* [PROBLEM REQUIREMENTS] Reproduce the passage of the excerpt on postoperative mortality in patients with ESRD below, from "In non-cardiac surgery, patients" to "in these patients.".

* [EXTRACT TO READ]

——

In non-cardiac surgery, patients with CKD had a two- to five-fold higher risk of cardiovascular events than those with normal kidney function [13]. Patients with ESRD undergoing HD were nearly three times as likely to return to the operating room, and their postoperative 30-day mortality was ten times higher than those without ESRD [11,12]. Therefore, anesthesiologists and surgeons have to pay particular attention to these high-risk patients. We conducted this study to analyze the primary cause of postoperative 30-day mortality in patients with ESRD undergoing surgery under general anesthesia. We also evaluated potential risk factors for postoperative 30-day mortality in these patients.

MATERIALS AND METHODS

This retrospective single-center study ran from January 2018 to January 2020. This retrospective single-center study ran from January 2018 to January 2020. The Institutional Review Board of Soonchunhyang University Hospital, Seoul, Republic of Korea, approved this study (no. SCHUH 2021-07-015). Patient demographics, comorbidities, and laboratory results were obtained from the hospital’s electronic medical records. An initial search identified all patients 20 to 80 years old with ESRD who underwent general anesthesia. The patients who underwent cardiac, cancer, or emergency surgery or organ transplantation were excluded. General anesthesia combined with any type of regional block was included. When patients underwent multiple surgeries during the study period, only the last surgery was eligible. The requirement for informed consent was waived because of the study design.

——

* [DATA EXTRACT]
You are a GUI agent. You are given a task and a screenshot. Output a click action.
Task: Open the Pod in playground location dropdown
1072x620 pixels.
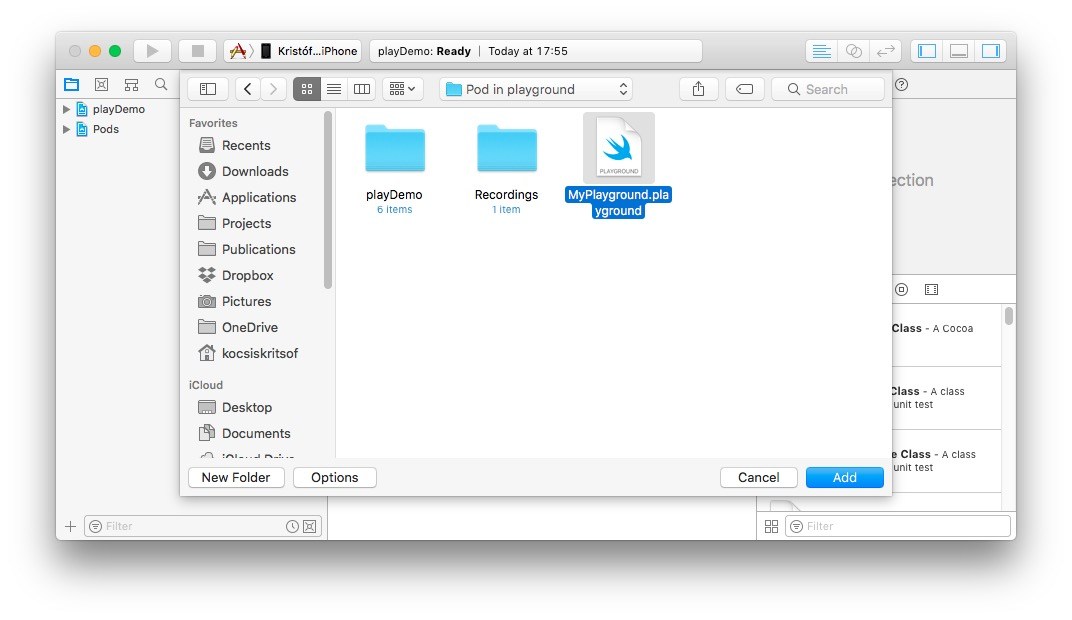pos(535,89)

——

* [EXERCISE ANSWER]
In non-cardiac surgery, patients with CKD had a two- to five-fold higher risk of cardiovascular events than those with normal kidney function [13]. Patients with ESRD undergoing HD were nearly three times as likely to return to the operating room, and their postoperative 30-day mortality was ten times higher than those without ESRD [11,12]. Therefore, anesthesiologists and surgeons have to pay particular attention to these high-risk patients. We conducted this study to analyze the primary cause of postoperative 30-day mortality in patients with ESRD undergoing surgery under general anesthesia. We also evaluated potential risk factors for postoperative 30-day mortality in these patients.